Centrally supported means that the University provides funding and/or resources and technical support toward the tool, and that appropriate due diligence has been completed to ensure the tool meets privacy, security, and accessibility requirements.

Approved temporary exception protocol

A master list of known EdTech used across campus has been created and indicates if non-centrally supported EdTech has been reviewed and approved for use for specific pedagogical requirements, or if it is awaiting an assessment. While approval of centrally supported EdTech tools (net new or requests for renewal) must meet defined criteria and must follow guidelines for integrations, the University’s current financial environment may influence the final decision. 
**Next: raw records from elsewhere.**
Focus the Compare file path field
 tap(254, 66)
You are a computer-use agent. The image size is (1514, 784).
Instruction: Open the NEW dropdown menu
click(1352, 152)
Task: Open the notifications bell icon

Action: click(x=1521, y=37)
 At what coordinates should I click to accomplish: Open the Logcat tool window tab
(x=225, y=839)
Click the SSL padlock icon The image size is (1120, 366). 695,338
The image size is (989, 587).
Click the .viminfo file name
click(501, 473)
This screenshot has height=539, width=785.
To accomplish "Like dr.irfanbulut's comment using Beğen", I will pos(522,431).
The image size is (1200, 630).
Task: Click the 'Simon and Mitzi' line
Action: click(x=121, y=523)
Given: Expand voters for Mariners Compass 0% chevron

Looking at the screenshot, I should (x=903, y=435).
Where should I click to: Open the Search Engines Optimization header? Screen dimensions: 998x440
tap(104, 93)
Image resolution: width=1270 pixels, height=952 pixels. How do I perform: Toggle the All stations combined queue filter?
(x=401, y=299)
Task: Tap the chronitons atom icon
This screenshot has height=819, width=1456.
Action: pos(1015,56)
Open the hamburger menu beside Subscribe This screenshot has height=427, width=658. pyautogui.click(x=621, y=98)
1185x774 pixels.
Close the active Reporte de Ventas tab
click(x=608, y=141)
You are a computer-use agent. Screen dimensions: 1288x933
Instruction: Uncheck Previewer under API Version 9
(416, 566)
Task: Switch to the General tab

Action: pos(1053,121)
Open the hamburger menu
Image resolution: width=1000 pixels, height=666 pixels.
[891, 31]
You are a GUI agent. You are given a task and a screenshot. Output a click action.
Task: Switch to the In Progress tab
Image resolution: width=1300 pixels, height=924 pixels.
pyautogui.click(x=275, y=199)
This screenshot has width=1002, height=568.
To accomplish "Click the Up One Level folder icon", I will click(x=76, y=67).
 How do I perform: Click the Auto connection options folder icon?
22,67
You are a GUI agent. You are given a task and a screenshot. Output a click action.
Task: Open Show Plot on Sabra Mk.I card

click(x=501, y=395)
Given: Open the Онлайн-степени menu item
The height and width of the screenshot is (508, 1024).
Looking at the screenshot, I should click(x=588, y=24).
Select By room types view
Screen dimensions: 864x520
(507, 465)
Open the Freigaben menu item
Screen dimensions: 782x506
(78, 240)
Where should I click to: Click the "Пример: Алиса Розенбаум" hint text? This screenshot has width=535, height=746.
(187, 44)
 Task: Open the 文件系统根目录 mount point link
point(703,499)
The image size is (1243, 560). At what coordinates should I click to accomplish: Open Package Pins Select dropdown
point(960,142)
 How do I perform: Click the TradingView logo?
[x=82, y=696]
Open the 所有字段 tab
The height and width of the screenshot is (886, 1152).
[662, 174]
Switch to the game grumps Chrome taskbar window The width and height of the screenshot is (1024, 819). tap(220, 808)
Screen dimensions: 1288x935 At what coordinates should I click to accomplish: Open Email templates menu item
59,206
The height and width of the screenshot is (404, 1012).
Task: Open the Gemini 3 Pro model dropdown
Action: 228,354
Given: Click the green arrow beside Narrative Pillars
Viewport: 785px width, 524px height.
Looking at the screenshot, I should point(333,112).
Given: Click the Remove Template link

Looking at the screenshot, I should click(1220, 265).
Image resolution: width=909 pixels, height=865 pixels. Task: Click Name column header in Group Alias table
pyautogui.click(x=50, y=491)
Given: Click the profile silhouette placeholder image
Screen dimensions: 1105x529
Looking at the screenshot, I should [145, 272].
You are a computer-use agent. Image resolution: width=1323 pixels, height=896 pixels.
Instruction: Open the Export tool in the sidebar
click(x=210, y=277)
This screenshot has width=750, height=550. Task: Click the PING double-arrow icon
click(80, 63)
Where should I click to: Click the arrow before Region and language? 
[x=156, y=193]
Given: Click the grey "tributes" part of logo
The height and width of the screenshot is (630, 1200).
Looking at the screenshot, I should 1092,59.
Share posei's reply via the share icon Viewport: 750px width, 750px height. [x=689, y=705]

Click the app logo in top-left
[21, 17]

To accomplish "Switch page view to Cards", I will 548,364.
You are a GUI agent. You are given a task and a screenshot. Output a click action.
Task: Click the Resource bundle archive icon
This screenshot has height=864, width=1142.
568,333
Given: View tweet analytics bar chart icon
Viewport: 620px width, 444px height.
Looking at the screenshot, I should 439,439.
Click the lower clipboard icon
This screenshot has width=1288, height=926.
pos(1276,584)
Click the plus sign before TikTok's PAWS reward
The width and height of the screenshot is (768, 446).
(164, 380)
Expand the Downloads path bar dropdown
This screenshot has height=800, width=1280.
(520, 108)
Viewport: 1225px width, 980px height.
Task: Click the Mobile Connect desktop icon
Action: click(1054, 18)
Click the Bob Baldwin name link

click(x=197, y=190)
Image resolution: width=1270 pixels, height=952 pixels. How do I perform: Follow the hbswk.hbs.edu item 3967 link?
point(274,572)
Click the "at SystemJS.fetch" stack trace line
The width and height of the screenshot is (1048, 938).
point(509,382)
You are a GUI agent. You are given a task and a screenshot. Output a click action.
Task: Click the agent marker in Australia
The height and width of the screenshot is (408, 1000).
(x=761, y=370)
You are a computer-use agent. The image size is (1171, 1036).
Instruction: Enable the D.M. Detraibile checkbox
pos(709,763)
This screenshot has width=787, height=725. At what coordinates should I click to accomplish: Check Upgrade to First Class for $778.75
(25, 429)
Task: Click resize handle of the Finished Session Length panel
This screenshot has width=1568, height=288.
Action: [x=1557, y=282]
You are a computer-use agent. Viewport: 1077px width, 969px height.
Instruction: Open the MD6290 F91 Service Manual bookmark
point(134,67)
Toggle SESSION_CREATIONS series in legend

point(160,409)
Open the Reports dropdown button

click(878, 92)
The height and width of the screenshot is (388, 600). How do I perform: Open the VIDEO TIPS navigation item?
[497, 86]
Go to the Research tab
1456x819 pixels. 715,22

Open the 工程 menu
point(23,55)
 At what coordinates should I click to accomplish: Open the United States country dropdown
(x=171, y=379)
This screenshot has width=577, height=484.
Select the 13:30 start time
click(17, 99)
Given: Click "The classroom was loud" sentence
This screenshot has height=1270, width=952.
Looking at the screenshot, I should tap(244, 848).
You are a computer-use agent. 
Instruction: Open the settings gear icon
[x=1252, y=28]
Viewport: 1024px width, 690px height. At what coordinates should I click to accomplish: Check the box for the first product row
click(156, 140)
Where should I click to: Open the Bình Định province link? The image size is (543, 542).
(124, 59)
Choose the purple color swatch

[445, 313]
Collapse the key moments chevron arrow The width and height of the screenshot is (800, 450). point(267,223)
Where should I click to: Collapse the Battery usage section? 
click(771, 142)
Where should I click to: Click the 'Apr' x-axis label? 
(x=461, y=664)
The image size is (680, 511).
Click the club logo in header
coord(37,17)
A temporary protocol is available:

  • Should you, as an instructor, want to use a technology that is not centrally supported or on the master list of tools.
  • When there is contention around removing a duplicate or unsafe technology prioritized through the EdTech 2.0 project or on the master list. While the team works through EdTech assessments on the master list, you can continue using software that is "waiting for assessment."

Submission

Exception request
  • Must detail pedagogical requirement.
  • Must include explanation of why a central tool will not work.
  • Include dates for period of use.

Assessment

Assessment of exception request

Notification

Notification of exception request
  • Final decision and rationale provided by the committee.
  • If approved, the instructor is accountable for knowing how the unsupported tool works and acquiring vendor information.

Master list updated

Update master list with assessment decision
  • Master list updated with decision and rationale details.